Evidence regarding Lister’s murder would certainly be collateral in the second sense since Eacker did not testify about it on direct examination and it is certainly possible for Eacker to have both killed Lister and participated in a robbery with Jackson. Since Jackson sought to use the evidence to show 'bias,” it is arguable that the evidence is not collateral in the first sense of the term since it would be independently provable at trial. Babcock, 685 P.2d at 727 n. 1.
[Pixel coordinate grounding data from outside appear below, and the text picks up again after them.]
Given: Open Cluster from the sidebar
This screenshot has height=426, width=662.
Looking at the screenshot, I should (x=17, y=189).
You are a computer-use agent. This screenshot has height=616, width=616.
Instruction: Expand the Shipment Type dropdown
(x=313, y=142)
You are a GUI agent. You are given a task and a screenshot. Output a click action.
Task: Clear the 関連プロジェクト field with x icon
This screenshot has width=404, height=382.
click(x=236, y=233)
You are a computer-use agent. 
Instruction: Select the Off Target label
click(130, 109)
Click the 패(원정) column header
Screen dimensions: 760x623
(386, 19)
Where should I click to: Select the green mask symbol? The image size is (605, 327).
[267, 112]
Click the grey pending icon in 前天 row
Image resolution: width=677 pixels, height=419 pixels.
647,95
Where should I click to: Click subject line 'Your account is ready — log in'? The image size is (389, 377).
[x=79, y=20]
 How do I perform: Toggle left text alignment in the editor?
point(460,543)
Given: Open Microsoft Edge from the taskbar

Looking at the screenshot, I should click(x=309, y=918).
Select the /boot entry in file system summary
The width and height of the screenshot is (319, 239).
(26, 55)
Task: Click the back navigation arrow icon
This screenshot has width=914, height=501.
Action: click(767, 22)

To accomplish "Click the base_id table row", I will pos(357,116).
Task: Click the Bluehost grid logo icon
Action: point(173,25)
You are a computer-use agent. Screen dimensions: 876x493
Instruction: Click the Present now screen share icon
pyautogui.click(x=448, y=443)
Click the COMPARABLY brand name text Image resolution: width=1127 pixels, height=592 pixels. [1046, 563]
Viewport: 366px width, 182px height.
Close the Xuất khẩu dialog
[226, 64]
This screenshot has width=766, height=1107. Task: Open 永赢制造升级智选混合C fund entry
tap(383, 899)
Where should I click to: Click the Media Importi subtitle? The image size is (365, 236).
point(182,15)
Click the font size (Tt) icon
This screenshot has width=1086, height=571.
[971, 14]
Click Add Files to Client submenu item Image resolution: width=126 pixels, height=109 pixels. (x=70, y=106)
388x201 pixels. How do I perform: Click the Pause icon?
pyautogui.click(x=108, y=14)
Focusing on whether the evidence was "collateral" or "direct" obscures rather than advances analysis, in my view, however, since the fact that impeachment goes to a collateral fact should be merely one circumstance that the trial court should consider in exercising its discretion under Evidence Rule 403. This is, in effect, what all the courts considering the matter have done. Where a witness would appear to the jury as totally disinterested in the outcome but for a specific inquiry into a matter suggesting "bias” or "interest," the inquiry is not collateral and if precluded by a proper invocation of the witness' fifth amendment rights, then the witness’ testimony must be stricken. Where, however, there is other evidence in the record from which the jury could infer bias or interest and, a fortiori, where the jury is instructed that the witness is an accomplice and therefore biased, as a matter of law then the inquiry is "collateral” and invocation of the privilege does not require striking the testimony. The trial court should evaluate it in light of Evidence Rules 403 and 611(a). In reaching an appropriate balance the trial court should consider the evidence already in the record suggesting the witness’ bias or interest and the extent to which the prosecution has successfully deprived that evidence of its probative force. Ultimately the question must be: Is there a substantial risk that the jury will uncritically accept false accusations by the witness against the defendant if additional evidence of bias is not put before the jury. In this case the trial court applied the proper procedures and, in the exercise of its discretion, accepted Eacker’s invocation of the fifth amendment and did not, sua sponte, strike Eacker’s testimony.
Given the record, the trial court’s conclusions were not an abuse of discretion and we should affirm the judgment. If the trial court’s ruling was error, it was harmless beyond reasonable doubt for the reasons set out in Braham v. State, 571 P.2d 631, 645-48 (Alaska 1977).